Se a pergunta permanece em aberto e provavelmente nunca será respondida (há resposta certa?), Glazer é o tipo de diretor que pode agregar a esse debate cinematográfico. Responsável por filmes como “Birth”, “Sexy Beast” e “Sob A Pele”, fica claro que o cineasta nunca teve medo de provocar, dividir e gerar discussões. Talvez por isso, muitos de seus filmes foram rejeitados na época de lançamento e resgatados com mais carinho anos depois. Então, pode ser surpreendente a recepção entusiasmada por quase todos que o assistiram no Festival de Cannes, imediatamente se transformando em um sério concorrente à Palma de Ouro. Isso porque, Glazer vai abordar o Nazismo (e o Holocausto indiretamente) sob uma ótica rara: o terror pela observação distanciada.
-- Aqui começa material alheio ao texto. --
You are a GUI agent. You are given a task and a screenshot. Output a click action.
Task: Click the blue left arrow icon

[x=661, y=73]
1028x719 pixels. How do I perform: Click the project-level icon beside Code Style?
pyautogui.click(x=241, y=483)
Exceto por algumas interrupções que reforçam o desconforto e horror do longa, como as telas vermelhas e os planos subjetivos em negativo (o que sugere até a presença de um monstro ou animal), somos levados a acompanhar a rotina de uma família. A mulher arruma a casa e a transforma no lugar dos sonhos, enquanto o marido comanda o local, sendo do alto escalão do regime Nazista. Glazer rejeita o choque ou a crítica mais direta. Não tem por que mostrar judeus sofrendo e já sabemos o que representou esse regime para a história. A escolha é se distanciar e espiar. Nesse sentido, os enquadramentos reforçam uma noção de câmeras de vigilância, como se estivéssemos observando tudo aquilo sem que ninguém soubesse da nossa presença.
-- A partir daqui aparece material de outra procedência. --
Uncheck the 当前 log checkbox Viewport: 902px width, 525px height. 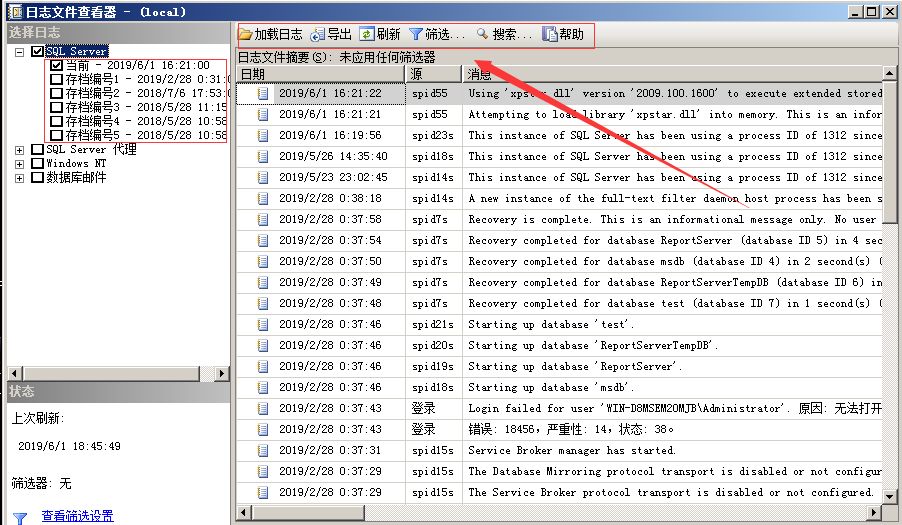(x=57, y=66)
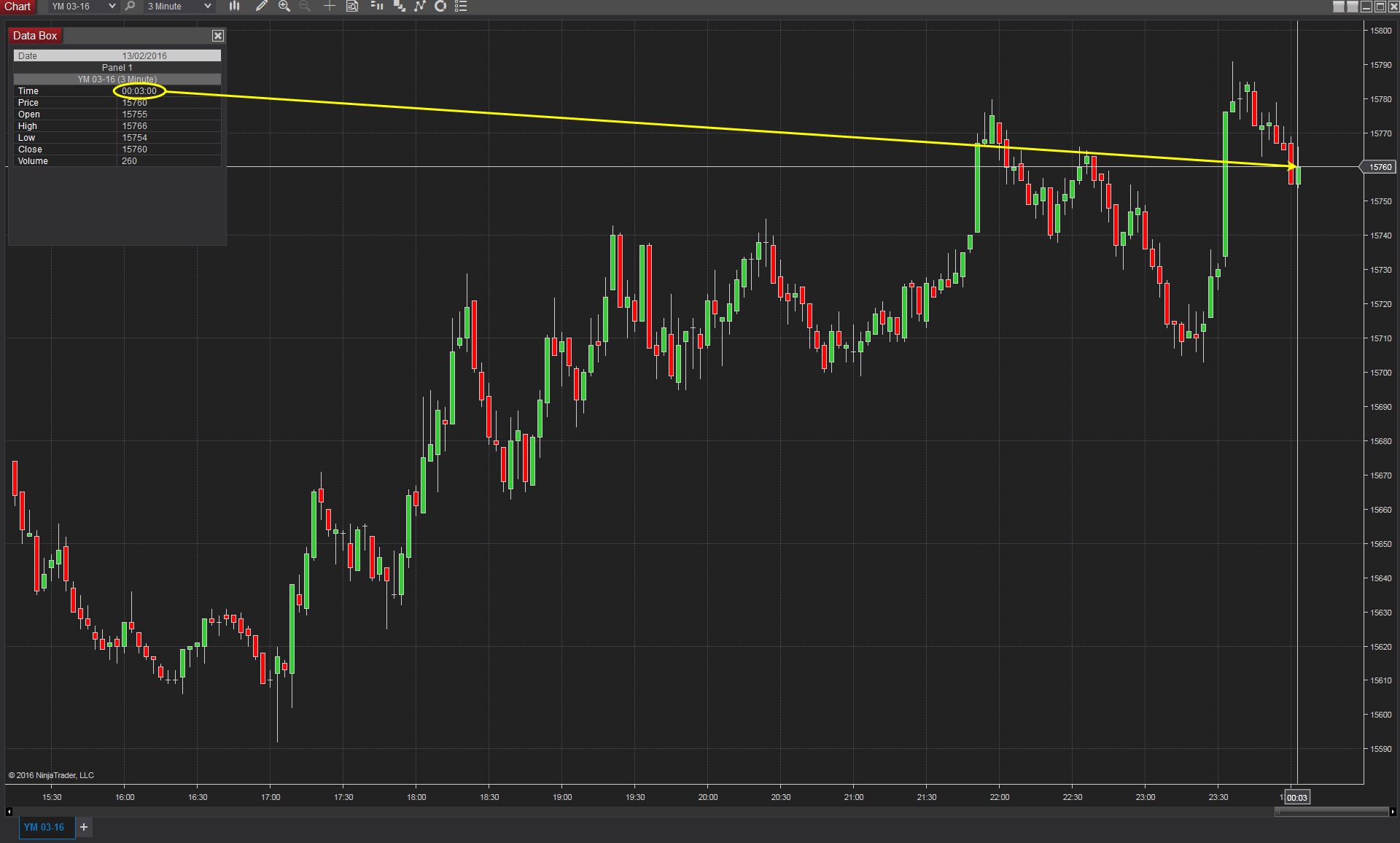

Então, a ambiguidade gera a força. De forma alguma Glazer nos faz sentir empatia por aqueles personagens (óbvio). Ao mesmo tempo, essa distância que poderia nos afastar de qualquer sentimento pelo longa na verdade gera uma sensação oposta. Como poderia um regime funcionar com tamanha tranquilidade e organização, enquanto extermina a vida de tanta gente? O cineasta nunca subestima o espectador, pelo contrário, acredita no conhecimento dele, para que o saber histórico seja o grande causador de horror. Assim, acaba sendo muito mais poderosa essa mostração não julgativa, já que a normalidade como esses procedimentos são tratados vira a maior punição. Qual ser humano conseguiria agir com tanta tranquilidade diante de tal barbárie? Essa pergunta, assim como a “como filmar o holocausto?” também jamais será respondida e é importante que fique assim. Mas Glazer dá um passo importante ao retornar no debate sobre a segunda, ainda que pela ótica da máquina de Guerra e não se jogando nos campos de concentração.